Le principe de la perte acceptable consiste à garder les pertes sous votre contrôle afin que vous soyez libre d’agir. Vous pouvez choisir quand et combien vous êtes prêt à perdre avant de vous lancer dans votre projet.
Quant à lui, le principe du patchwork fou consiste à faire appel à des parties prenantes qui ont librement décidé de s’impliquer et qui vous aideront à augmenter votre niveau de perte acceptable, tout en vous procurant d’autres moyens.
En tant qu’entrepreneur, l’une des choses les plus importantes à savoir est que le processus pour créer un projet ne débute généralement pas par un moment eurêka ! L’éclair de génie. La grande idée qui va révolutionner le monde.
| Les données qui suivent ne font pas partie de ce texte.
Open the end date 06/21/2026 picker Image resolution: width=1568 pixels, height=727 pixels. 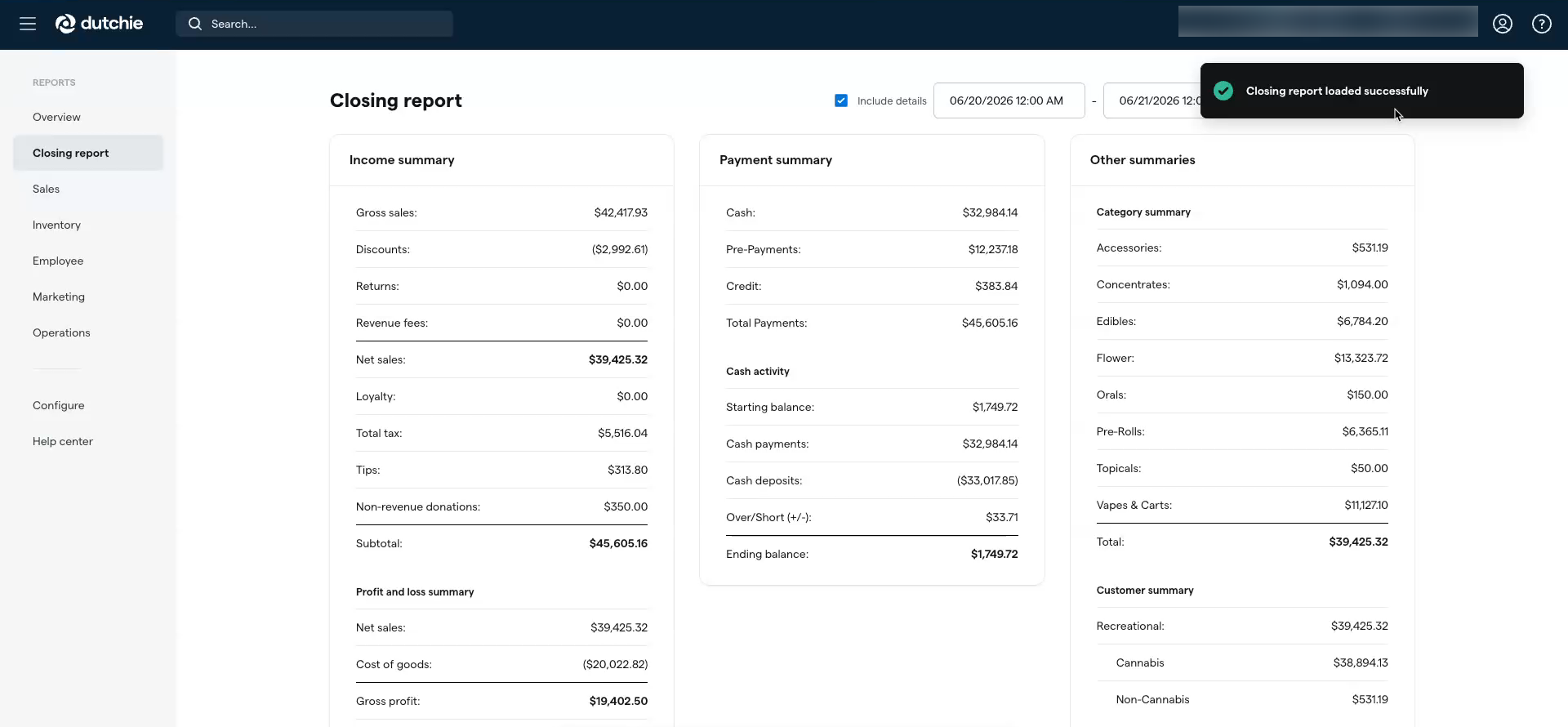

Cela débute réellement avec des choses que vous avez sous la main, selon les limites que vous vous fixez, avec les personnes qui sont prêtes à travailler avec vous.
Le principe de perte acceptable
La perte acceptable est l’idée que vous n’investissez dans votre projet, pas plus que ce que vous pouvez vous permettre de perdre. Une perte acceptable a vraiment de belles choses à offrir parce que vous ne pouvez pas savoir à l’avance combien investir dans votre projet. Vous savez seulement combien vous pouvez vous permettre de dépenser, sans que cela vous fasse mal, si votre projet venait à mal tourner.
Lorsque vous entreprenez, ne jouez jamais le tout pour le tout. Vous voulez toujours vous assurer que si vous vous trompez, car vous vous trompez probablement, vous n’aurez pas tout misé sur votre première idée. Vous gardez ainsi une marge de manœuvre pour pivoter au besoin, ou vous lancer sur une nouvelle piste parce que vous vous retrouvez dans un cul-de-sac.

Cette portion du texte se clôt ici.